Le Lézard

Nouvelle Politique internationale du Québec - La CSQ réagit positivement... avec certaines réserves



MONTRÉAL, le 24 mai /CNW/ -- MONTRÉAL, le 24 mai /CNW Telbec/ - La Centrale des syndicats du Québec (CSQ) accueille favorablement la nouvelle Politique internationale du Québec, dévoilée ce matin à Montréal par la ministre des Relations internationales, Mme Monique Gagnon-Tremblay, tout en émettant certaines réserves concernant la trop grande place accordée à la question de la sécurité au détriment de la lutte aux inégalités sur le plan international.

Le président de la CSQ, M. Réjean Parent, tient à souligner, d'entrée de jeu, le réel effort d'intégration que l'on retrouve dans cette politique sous-titrée La force de l'action concertée, des divers volets de l'action internationale de l'État québécois, de même que l'ouverture de nouvelles délégations à l'étranger, rendue nécessaire par l'accroissement de l'ouverture du Québec sur le monde.

"Dans le contexte mondial actuel, il est essentiel que le Québec soit présent sur la scène internationale et qu'il assume la place qui lui revient. Pour ce faire, le gouvernement du Québec doit pouvoir siéger partout où se discutent des enjeux qui relèvent de ses compétences.

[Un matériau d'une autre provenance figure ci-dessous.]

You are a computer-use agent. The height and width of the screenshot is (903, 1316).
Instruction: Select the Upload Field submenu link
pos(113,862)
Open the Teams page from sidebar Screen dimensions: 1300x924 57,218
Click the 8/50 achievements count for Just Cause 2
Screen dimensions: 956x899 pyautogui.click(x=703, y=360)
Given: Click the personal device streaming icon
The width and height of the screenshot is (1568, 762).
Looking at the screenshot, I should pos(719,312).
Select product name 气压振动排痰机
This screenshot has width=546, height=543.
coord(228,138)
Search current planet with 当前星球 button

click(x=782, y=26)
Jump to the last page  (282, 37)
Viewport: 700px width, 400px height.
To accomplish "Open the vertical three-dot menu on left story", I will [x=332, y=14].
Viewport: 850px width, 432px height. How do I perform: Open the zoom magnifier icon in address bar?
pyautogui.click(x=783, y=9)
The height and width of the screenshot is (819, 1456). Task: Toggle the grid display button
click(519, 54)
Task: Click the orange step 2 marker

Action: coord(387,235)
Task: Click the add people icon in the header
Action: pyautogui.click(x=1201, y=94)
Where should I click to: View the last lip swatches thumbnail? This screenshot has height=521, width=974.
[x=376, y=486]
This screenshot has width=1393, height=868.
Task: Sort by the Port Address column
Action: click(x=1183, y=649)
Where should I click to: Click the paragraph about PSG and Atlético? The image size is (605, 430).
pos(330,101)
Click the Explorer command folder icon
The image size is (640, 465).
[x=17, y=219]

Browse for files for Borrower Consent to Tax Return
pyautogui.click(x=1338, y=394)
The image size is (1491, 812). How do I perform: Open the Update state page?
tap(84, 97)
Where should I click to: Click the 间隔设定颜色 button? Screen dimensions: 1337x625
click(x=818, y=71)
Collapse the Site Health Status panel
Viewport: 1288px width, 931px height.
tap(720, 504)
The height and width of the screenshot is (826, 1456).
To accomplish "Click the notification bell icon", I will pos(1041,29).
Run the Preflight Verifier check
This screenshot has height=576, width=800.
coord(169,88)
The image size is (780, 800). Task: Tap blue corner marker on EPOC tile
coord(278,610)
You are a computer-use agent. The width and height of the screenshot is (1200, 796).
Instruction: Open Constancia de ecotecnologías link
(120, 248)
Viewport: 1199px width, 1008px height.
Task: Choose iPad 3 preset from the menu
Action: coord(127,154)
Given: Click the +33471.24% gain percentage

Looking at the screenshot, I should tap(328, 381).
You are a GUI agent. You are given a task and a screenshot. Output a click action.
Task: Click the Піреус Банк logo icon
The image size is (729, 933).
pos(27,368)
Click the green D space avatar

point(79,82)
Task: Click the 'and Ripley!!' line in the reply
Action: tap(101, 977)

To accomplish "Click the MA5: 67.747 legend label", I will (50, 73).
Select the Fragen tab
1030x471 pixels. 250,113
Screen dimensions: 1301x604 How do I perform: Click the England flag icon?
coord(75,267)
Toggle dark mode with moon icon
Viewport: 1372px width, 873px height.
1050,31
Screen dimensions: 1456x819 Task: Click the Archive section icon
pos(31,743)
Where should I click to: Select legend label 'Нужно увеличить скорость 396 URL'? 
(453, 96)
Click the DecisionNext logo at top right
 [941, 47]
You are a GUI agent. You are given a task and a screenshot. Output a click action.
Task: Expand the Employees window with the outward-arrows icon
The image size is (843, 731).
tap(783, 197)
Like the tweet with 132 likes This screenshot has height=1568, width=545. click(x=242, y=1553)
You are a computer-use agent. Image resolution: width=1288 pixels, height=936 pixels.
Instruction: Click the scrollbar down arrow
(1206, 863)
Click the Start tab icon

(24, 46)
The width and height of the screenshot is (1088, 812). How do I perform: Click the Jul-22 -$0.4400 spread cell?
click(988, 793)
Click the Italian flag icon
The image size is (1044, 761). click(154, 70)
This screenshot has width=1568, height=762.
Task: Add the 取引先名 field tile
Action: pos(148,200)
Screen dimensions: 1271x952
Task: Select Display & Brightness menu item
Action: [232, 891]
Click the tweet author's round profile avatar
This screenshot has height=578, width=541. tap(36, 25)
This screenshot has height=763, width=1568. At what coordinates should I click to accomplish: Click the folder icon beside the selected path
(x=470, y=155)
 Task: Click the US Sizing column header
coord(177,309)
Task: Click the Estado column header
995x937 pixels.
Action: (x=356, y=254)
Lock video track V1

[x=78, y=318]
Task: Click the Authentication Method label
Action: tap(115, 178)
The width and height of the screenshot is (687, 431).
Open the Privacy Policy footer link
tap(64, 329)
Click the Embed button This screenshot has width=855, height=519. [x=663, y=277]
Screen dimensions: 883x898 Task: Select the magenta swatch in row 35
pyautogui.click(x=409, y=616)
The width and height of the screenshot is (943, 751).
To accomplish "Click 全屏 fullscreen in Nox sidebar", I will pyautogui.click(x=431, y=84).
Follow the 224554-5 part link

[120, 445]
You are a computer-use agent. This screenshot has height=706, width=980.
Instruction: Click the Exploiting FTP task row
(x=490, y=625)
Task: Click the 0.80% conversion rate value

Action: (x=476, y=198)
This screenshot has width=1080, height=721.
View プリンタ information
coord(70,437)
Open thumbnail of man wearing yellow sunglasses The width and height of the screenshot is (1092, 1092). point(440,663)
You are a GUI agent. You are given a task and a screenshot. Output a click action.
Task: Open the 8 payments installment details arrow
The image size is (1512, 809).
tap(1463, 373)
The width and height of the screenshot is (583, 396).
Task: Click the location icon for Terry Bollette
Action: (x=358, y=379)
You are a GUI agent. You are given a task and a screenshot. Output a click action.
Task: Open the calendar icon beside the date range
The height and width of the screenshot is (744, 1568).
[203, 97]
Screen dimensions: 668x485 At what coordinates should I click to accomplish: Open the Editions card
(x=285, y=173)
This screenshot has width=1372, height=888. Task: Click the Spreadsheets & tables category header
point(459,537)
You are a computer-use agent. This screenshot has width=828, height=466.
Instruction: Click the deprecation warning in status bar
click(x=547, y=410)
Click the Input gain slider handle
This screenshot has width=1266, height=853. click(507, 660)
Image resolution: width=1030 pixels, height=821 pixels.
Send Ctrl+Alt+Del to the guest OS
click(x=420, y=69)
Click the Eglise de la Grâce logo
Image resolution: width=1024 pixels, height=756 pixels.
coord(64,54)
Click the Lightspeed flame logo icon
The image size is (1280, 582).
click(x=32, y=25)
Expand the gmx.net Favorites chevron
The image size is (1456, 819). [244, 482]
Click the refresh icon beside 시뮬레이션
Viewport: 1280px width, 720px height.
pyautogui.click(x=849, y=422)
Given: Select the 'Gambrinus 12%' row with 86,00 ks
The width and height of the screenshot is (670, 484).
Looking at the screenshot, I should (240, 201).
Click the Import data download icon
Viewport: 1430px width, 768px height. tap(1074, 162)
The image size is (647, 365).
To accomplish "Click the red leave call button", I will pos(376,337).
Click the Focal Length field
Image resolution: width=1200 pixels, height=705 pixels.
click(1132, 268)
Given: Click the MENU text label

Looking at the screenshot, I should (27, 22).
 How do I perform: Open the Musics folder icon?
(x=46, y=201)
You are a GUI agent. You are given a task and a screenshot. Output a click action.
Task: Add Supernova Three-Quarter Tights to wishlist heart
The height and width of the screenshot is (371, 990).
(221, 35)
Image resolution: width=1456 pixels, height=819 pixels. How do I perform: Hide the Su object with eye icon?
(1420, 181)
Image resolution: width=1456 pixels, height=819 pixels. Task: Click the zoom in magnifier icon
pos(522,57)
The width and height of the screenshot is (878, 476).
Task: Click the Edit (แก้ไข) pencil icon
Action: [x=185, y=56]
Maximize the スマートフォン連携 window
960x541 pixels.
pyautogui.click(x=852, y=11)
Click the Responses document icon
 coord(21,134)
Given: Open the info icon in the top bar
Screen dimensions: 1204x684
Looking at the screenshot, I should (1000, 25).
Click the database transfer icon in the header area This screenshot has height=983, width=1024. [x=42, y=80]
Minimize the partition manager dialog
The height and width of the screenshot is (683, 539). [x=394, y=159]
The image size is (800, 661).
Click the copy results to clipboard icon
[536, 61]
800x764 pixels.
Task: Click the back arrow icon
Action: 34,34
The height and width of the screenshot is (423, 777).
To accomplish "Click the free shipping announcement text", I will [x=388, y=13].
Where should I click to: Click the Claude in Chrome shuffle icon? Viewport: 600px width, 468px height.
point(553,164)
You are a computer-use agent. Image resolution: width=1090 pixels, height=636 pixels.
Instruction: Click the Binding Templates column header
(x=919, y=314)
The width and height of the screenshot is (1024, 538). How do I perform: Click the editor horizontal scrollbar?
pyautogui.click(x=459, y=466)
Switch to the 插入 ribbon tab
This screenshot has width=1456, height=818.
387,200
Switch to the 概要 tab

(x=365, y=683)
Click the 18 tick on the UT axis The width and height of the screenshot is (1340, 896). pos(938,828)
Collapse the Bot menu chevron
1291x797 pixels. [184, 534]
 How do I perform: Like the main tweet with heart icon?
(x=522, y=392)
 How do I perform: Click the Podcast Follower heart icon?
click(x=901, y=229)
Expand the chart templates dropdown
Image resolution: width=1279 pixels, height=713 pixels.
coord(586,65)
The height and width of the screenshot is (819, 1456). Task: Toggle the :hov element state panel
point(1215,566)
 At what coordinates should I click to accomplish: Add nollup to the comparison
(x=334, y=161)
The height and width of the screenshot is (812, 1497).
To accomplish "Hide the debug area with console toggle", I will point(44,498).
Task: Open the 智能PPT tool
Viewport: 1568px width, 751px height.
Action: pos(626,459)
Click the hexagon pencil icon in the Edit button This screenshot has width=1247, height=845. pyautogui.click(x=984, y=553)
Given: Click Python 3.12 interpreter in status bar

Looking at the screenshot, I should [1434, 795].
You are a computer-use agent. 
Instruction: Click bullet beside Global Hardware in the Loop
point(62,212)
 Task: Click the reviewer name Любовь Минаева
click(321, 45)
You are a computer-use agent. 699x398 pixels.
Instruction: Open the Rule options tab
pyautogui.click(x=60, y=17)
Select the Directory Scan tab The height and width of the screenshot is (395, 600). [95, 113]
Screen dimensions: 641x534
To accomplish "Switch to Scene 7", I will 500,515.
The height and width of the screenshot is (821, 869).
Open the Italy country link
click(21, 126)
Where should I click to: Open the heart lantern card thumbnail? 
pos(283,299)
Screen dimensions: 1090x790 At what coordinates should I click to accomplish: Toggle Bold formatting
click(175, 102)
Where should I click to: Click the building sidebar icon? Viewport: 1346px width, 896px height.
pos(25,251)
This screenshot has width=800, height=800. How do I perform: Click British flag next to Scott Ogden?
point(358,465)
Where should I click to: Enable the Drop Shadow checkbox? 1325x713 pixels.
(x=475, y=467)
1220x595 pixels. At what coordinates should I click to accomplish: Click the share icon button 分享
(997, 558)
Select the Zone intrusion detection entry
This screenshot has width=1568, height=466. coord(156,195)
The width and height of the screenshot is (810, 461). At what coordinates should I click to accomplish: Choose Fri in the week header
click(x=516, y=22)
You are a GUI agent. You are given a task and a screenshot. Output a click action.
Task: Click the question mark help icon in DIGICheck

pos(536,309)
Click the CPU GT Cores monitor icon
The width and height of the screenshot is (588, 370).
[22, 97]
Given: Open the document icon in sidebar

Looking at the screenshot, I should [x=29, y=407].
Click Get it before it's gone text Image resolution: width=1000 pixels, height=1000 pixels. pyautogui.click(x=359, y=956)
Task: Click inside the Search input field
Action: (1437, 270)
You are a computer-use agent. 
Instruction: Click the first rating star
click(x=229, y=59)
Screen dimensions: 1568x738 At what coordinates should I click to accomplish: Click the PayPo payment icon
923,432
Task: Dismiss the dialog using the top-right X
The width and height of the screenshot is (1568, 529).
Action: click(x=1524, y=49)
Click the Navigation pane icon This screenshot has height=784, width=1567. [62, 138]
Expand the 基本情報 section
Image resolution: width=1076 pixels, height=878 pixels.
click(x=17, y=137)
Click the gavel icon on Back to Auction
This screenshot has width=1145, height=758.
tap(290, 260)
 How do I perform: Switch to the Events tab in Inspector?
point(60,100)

Le Québec doit donc disposer de la marge de man?uvre nécessaire pour défendre et promouvoir dans les forums internationaux la spécificité québécoise au chapitre des protections sociales dont bénéficie la population québécoise", soutient M. Réjean Parent.

Des accords internationaux à soumettre à la population

Le leader syndical précise d'ailleurs que pour ce qui est des accords internationaux actuellement en négociation ou à venir, la CSQ ne saurait trop insister pour que le gouvernement associe les organisations de la société civile aux discussions et soumette ces accords au débat démocratique. "C'est d'autant plus important que les décisions qui sont prises à l'échelle internationale ne sont pas sans conséquence pour les travailleuses et les travailleurs du Québec et la population en général", rappelle M. Parent.

Des actions internationales à encourager

Le président de la CSQ considère donc un pas dans la bonne direction les orientations annoncées par la ministre des Relations internationales. Plus spécifiquement, M. Parent fait référence à celles qui visent à accroître la présence du Québec auprès des organisations internationales, à redéployer le réseau des délégations et bureaux à l'étranger, à renforcer les capacités de recherche et d'innovation au Québec en appuyant le développement de partenariats internationaux et en attirant ici des chercheurs de haut niveau et à renforcer la promotion internationale de nos universités et autres orientations semblables.

M. Parent explique que la CSQ voit d'un bon ?il que le Québec favorise l'internationalisation de l'enseignement supérieur, en y apportant toutefois un important bémol. "Il faudra prendre garde que le processus ne soit pas régi par les accords de commerce international et être extrêmement prudent pour ne pas alimenter le phénomène d'exode des cerveaux qui affecte durement les pays en développement, de façon à ne pas contribuer, même involontairement, à accroître leurs difficultés présentes et futures", de dire M. Parent.

Les inquiétudes touchant la sécurité

D'autre part, le président de la CSQ manifeste certaines inquiétudes sur le volet sécurité que l'on retrouve dans la nouvelle politique. "En première analyse, il me semble que la place accordée à la question de la sécurité est disproportionnée comparativement à celle faite à la lutte aux inégalités sur le plan international. Ce n'est certes pas - à l'instar de ce que préconisent des gouvernements conservateurs comme ceux de Harper et de Bush - en transformant nos pays en forteresses que nous lutterons contre l'insécurité réelle ou appréhendée. La CSQ rappelle à cet égard l'engagement international du Canada à travailler à l'atteinte des Objectifs du Millénaire, certainement une condition essentielle à une plus grande sécurité dans le monde. Le gouvernement du Québec doit non seulement presser le gouvernement fédéral à consacrer davantage de ressources à l'aide internationale, mais il doit lui aussi accroître sa propre contribution", de défendre M. Parent.

Une mise à jour qui était attendue

Le président de la CSQ termine en rappelant que cette nouvelle Politique internationale du Québec était très attendue. "Le Québec n'avait pas actualisé sa politique internationale depuis une quinzaine d'années. Il était donc devenu urgent d'agir", de conclure M. Réjean Parent.

Profil de la CSQ

La Centrale des syndicats du Québec représente environ 180 000 membres, dont plus de 125 000 dans le secteur public, la grande majorité travaillant dans le domaine de l'éducation. Elle est présente dans les secteurs de la santé et des services sociaux, des services de garde, des loisirs, de la culture, du communautaire et des communications.